が、今から15年ほど前の報告をみると(竹垣ら,2003)、近年(といっても15年前だが)は有明海の奥部より、八代海にも見られる用になったようだ。ここなら頑張れば見にいけるぞ、と思い立ち、仕事終了後に出撃した。

最初に行ったのは宇土半島の南側。行ってみるとなるほどなるほど、干潮時にはこちらもずいぶん広々とした干潟が広がっている。干潟上には一面巻貝(ウミニナ?)が広り、ヤマトオサガニが闊歩する。が、肝心のムツゴロウはいない。よくよく探すとわずかにトビハゼがいたのみ。見た感じ泥干潟ではあるが砂分がやや多いように見受けた。
宇土半島南側の干潟。泥干潟の中に岩礁帯が存在する。
宇土半島南側の干潟で見られたトビハゼ

どうやら、比較的大きな川の河口部付近のより泥っぽいの場所にしかいないのかもしれないと判断し、移動。すると、おお…いるではないか。あいにく繁殖はほぼ終了の時期なので、雄の弱い求愛行動はあるが、反応する雌はいないというちょっと悲しい状況ではあった。また、今回はこれまでで一番近くで見ることが出来たのだが、それでも撮影には35mm換算500~600mm程度のレンズが必要だと痛感。ムツゴロウの警戒もそうだし、そもそも泥干潟の中に入って近づくことは出来ないのを忘れていた。
まぁ、とりあえず見られただけでも十分。

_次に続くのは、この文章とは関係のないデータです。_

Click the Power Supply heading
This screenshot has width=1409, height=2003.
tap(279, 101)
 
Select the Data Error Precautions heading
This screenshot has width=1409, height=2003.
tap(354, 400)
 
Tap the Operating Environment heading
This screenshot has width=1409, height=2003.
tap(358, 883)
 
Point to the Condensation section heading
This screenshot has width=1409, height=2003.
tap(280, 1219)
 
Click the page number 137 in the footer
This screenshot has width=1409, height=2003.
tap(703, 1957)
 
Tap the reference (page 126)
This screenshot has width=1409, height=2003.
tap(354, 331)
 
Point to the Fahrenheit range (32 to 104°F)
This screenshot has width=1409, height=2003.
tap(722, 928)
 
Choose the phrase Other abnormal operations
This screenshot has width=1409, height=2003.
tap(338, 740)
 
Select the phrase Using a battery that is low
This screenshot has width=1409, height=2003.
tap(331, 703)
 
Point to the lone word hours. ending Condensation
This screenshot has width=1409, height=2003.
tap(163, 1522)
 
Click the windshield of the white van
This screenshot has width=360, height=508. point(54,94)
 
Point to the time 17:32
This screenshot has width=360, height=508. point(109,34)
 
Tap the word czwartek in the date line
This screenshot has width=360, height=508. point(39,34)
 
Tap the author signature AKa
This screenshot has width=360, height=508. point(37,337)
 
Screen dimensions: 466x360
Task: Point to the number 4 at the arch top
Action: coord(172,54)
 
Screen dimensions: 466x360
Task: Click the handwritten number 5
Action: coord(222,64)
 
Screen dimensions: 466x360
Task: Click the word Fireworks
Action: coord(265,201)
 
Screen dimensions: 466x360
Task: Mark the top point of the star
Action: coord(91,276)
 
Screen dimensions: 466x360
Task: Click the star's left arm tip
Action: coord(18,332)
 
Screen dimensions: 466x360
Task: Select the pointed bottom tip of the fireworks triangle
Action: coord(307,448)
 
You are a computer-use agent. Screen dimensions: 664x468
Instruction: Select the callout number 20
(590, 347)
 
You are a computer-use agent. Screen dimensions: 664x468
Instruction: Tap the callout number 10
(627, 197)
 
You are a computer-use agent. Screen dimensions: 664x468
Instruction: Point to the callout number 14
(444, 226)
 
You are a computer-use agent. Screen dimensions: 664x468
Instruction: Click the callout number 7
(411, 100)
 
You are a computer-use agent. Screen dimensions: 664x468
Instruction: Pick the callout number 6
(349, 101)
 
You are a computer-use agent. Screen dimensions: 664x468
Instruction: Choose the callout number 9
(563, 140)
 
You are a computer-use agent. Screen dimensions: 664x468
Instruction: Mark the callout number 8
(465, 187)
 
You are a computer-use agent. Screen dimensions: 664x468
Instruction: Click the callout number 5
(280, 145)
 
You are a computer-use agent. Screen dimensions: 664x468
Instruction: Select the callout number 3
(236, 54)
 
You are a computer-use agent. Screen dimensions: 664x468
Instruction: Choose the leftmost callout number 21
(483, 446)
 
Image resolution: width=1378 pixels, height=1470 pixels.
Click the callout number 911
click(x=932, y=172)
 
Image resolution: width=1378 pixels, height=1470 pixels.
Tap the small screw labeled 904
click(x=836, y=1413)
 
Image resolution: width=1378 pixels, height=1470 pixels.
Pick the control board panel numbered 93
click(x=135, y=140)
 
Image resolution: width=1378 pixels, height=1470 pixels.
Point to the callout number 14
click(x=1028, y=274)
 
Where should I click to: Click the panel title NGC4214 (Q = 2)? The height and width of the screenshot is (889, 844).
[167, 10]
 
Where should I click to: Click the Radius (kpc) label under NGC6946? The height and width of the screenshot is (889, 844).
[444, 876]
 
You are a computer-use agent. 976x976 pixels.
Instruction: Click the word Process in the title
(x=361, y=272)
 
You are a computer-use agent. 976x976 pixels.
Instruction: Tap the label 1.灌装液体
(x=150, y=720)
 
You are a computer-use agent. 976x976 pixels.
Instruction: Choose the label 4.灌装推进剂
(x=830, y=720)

いずれ繁殖期に来る機会があればそのときは装備を整えてきたい。

八代海のムツゴロウ

参考: 竹垣毅, et al. 有明海・八代海沿岸の河口干潟におけるムツゴロウの分布と生息密度. 魚類学雑誌, 2005, 52.1: 9-16.

2019年6月4日火曜日

子ナマズとペッカム

私 「うちの横の田んぼに生える雑草に、コガタルリハムシという瑠璃色のハムシがたくさんいて、なんでもそれを餌にする同じく瑠璃色のカメムシがいるらしいよ」
後輩 「あっ!それ、ルリクチブトカメムシですね!ペッカム型擬態の好例ですよ!」

現場帰りの車中で、カメムシ屋の後輩が教えてくれた。

擬態には、自分より強い生き物や毒のある生き物に似せたり、はたまた周囲の環境に似せたりといった、敵から身を守る例がよく知られている。一方でペッカム型擬態というのは、自分を餌生物に似せ、その集団に溶け込んで効率的に捕食する擬態らしい。いわば攻撃型の擬態だ。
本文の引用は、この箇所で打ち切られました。